What you will do: Report only how many lines of the records contain the word "computer".

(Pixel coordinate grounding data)
*****
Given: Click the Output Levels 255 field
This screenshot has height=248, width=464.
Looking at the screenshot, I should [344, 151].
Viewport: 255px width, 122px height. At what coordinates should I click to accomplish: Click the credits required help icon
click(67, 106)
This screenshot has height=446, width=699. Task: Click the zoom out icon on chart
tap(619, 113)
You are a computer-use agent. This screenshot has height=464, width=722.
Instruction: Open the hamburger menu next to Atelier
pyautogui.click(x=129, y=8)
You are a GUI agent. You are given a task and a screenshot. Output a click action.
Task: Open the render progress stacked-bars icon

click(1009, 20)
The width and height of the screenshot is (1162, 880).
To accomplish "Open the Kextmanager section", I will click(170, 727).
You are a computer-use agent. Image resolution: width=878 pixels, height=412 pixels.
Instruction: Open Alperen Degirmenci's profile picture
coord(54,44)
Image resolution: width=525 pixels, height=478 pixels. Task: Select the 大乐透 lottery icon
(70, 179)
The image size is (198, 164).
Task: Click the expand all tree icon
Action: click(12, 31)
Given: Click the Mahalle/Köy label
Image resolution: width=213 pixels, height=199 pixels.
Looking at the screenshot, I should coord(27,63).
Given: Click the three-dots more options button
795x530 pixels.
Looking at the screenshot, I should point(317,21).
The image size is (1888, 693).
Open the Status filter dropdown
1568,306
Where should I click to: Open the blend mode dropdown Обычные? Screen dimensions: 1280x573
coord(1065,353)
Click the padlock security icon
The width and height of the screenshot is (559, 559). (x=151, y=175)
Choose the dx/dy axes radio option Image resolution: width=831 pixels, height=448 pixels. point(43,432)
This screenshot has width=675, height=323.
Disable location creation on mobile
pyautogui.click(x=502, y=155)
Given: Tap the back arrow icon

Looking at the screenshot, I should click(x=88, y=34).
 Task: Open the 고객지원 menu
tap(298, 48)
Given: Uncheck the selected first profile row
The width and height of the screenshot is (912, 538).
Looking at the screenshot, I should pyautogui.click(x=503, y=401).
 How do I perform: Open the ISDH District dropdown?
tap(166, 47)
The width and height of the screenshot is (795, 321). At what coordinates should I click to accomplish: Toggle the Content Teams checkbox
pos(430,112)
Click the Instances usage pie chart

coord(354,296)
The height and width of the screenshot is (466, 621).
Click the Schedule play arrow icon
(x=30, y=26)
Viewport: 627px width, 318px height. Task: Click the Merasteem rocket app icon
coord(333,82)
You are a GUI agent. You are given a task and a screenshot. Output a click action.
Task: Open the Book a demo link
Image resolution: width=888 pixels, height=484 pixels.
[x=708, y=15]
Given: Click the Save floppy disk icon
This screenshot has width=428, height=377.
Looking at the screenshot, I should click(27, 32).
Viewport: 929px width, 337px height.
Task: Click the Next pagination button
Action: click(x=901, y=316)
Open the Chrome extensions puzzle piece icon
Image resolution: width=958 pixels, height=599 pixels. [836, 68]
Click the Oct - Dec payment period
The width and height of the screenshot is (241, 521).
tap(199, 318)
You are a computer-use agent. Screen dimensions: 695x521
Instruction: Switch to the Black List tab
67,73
*****
Result: 3